Directions: The line with "Severity: (88, 367)" marks the start; write out that line and all following lines through the end of the listing, exactly.

Data under study:
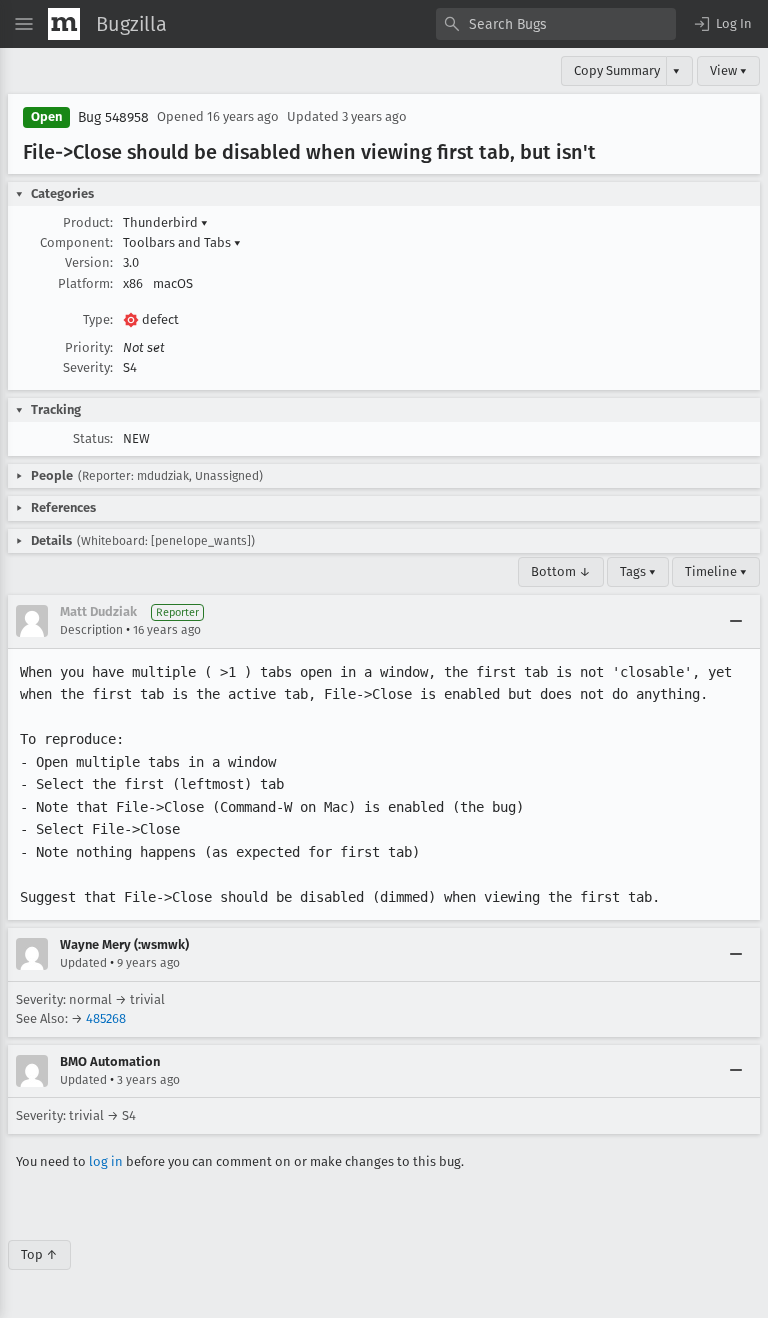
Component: (76, 242)
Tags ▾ (638, 571)
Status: (93, 438)
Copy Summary (617, 70)
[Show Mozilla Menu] (64, 24)
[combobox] (556, 24)
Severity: (88, 367)
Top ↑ (39, 1254)
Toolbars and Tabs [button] (182, 242)
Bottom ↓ (561, 571)
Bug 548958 (113, 117)
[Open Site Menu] (24, 24)
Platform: (85, 283)
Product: (88, 222)
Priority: (89, 347)
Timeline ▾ (716, 571)
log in (106, 1161)
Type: (98, 319)
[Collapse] (736, 621)
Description (91, 630)
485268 (106, 1018)
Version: (89, 262)
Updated (83, 963)
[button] (722, 24)
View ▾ (728, 70)
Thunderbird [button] (165, 222)
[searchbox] (556, 24)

Result of this task:
Severity: (88, 367)
Top ↑ (39, 1254)
Toolbars and Tabs [button] (182, 242)
Bottom ↓ (561, 571)
Bug 548958 (113, 117)
[Open Site Menu] (24, 24)
Platform: (85, 283)
Product: (88, 222)
Priority: (89, 347)
Timeline ▾ (716, 571)
log in (106, 1161)
Type: (98, 319)
[Collapse] (736, 621)
Description (91, 630)
485268 (106, 1018)
Version: (89, 262)
Updated (83, 963)
[button] (722, 24)
View ▾ (728, 70)
Thunderbird [button] (165, 222)
[searchbox] (556, 24)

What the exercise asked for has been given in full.